=== Source data ===

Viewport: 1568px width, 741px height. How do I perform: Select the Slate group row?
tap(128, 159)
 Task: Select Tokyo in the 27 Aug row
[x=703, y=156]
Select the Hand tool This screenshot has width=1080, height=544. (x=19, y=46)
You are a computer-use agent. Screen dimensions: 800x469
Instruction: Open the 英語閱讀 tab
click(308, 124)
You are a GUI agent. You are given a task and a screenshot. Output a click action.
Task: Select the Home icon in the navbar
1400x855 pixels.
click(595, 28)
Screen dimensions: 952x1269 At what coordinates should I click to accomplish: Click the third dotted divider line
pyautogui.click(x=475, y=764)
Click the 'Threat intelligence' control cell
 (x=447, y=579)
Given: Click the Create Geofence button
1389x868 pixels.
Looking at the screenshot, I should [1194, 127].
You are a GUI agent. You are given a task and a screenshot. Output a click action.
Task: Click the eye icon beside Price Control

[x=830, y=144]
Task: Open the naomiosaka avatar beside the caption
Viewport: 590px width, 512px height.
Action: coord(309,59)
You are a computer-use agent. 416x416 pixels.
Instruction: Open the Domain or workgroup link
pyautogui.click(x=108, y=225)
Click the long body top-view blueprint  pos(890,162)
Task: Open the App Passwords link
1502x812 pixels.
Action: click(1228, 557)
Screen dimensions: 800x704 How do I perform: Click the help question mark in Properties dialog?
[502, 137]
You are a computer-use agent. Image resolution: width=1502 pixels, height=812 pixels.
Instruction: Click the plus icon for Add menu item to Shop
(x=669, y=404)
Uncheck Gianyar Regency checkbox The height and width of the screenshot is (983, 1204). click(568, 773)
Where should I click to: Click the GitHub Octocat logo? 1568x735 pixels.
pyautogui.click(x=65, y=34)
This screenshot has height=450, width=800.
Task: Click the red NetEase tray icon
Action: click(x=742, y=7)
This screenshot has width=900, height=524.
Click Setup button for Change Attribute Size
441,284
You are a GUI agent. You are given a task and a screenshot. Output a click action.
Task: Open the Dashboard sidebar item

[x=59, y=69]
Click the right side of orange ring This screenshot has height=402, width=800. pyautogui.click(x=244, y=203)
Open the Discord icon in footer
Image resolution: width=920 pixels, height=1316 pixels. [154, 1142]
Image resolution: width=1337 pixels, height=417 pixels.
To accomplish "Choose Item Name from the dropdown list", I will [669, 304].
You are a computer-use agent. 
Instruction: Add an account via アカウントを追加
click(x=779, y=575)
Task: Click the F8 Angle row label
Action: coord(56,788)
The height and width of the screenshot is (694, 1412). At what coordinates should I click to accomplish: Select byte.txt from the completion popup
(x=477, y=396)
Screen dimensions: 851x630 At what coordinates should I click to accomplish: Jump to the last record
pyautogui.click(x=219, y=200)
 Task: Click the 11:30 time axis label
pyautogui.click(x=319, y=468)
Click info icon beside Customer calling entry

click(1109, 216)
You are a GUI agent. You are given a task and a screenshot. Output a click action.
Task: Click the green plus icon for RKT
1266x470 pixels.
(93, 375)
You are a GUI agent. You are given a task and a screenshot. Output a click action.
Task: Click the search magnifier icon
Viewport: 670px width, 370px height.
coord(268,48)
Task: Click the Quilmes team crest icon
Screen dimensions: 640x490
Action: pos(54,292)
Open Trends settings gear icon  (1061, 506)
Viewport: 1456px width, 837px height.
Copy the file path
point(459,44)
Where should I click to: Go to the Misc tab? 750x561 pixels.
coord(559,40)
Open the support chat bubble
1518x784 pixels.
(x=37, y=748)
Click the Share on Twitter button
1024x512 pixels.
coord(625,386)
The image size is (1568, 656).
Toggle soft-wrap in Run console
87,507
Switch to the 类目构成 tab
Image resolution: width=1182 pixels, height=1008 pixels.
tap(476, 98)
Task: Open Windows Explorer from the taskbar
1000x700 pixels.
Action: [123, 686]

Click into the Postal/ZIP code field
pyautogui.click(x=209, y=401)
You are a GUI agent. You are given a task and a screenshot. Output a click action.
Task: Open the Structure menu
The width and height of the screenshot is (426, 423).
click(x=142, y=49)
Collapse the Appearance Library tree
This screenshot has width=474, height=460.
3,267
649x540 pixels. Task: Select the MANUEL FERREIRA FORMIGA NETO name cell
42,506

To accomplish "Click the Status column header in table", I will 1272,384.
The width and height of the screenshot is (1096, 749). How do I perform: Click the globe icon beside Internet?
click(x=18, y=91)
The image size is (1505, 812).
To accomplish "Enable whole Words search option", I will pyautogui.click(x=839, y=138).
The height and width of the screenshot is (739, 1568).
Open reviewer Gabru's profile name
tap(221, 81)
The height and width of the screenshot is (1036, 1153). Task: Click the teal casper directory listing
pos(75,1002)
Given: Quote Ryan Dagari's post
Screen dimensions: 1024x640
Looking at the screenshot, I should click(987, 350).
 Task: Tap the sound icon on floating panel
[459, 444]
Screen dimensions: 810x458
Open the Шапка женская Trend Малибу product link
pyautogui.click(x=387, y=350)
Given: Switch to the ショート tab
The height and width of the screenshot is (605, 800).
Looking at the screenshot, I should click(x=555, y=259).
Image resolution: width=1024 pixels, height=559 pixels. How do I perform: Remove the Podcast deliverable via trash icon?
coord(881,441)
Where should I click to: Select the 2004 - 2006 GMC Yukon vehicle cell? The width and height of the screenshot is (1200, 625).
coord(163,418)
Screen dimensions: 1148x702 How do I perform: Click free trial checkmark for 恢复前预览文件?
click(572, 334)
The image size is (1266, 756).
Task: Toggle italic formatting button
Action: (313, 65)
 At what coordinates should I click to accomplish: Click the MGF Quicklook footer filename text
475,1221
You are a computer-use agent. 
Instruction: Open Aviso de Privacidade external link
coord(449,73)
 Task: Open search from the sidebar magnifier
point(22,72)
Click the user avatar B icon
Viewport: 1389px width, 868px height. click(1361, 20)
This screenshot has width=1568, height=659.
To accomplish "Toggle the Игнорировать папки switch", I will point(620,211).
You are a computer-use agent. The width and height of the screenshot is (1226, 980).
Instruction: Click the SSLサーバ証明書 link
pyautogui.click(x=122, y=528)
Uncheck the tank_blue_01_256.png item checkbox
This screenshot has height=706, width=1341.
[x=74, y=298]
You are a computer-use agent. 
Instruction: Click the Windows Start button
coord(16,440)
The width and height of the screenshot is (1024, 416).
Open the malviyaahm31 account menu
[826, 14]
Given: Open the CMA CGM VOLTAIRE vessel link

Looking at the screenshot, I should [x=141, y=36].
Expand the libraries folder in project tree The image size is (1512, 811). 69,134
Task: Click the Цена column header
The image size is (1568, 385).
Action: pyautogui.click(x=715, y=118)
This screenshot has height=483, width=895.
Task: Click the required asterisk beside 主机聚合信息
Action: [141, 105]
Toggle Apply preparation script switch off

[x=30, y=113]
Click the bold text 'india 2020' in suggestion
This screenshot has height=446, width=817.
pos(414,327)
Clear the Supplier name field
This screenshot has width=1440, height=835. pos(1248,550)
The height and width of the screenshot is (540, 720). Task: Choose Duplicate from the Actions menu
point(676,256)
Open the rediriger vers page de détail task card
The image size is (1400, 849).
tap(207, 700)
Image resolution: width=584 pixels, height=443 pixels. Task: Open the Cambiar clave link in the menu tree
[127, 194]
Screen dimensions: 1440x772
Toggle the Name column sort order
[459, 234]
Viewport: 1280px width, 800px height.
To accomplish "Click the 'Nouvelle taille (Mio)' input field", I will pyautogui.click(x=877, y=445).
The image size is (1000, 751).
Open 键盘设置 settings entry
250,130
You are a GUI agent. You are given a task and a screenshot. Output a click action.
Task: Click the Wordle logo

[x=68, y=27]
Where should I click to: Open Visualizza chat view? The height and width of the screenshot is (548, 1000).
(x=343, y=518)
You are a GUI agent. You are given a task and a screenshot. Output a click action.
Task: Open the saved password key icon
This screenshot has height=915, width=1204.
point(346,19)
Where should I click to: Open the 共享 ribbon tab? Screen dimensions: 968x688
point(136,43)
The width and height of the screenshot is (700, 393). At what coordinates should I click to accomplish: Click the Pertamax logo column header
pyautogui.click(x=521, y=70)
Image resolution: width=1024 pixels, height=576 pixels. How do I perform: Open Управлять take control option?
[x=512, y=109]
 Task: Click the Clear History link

===

▸ **About this task**:
Once you find the line with "Select the Hand" in the entries above, output it and each line after it up to and including the line with "You are a computer-use agent. 416x416 pixels.", and nothing else.

▸ **Answer to the problem**:
Select the Hand tool This screenshot has width=1080, height=544. (x=19, y=46)
You are a computer-use agent. Screen dimensions: 800x469
Instruction: Open the 英語閱讀 tab
click(308, 124)
You are a GUI agent. You are given a task and a screenshot. Output a click action.
Task: Select the Home icon in the navbar
1400x855 pixels.
click(595, 28)
Screen dimensions: 952x1269 At what coordinates should I click to accomplish: Click the third dotted divider line
pyautogui.click(x=475, y=764)
Click the 'Threat intelligence' control cell
 (x=447, y=579)
Given: Click the Create Geofence button
1389x868 pixels.
Looking at the screenshot, I should [1194, 127].
You are a GUI agent. You are given a task and a screenshot. Output a click action.
Task: Click the eye icon beside Price Control

[x=830, y=144]
Task: Open the naomiosaka avatar beside the caption
Viewport: 590px width, 512px height.
Action: coord(309,59)
You are a computer-use agent. 416x416 pixels.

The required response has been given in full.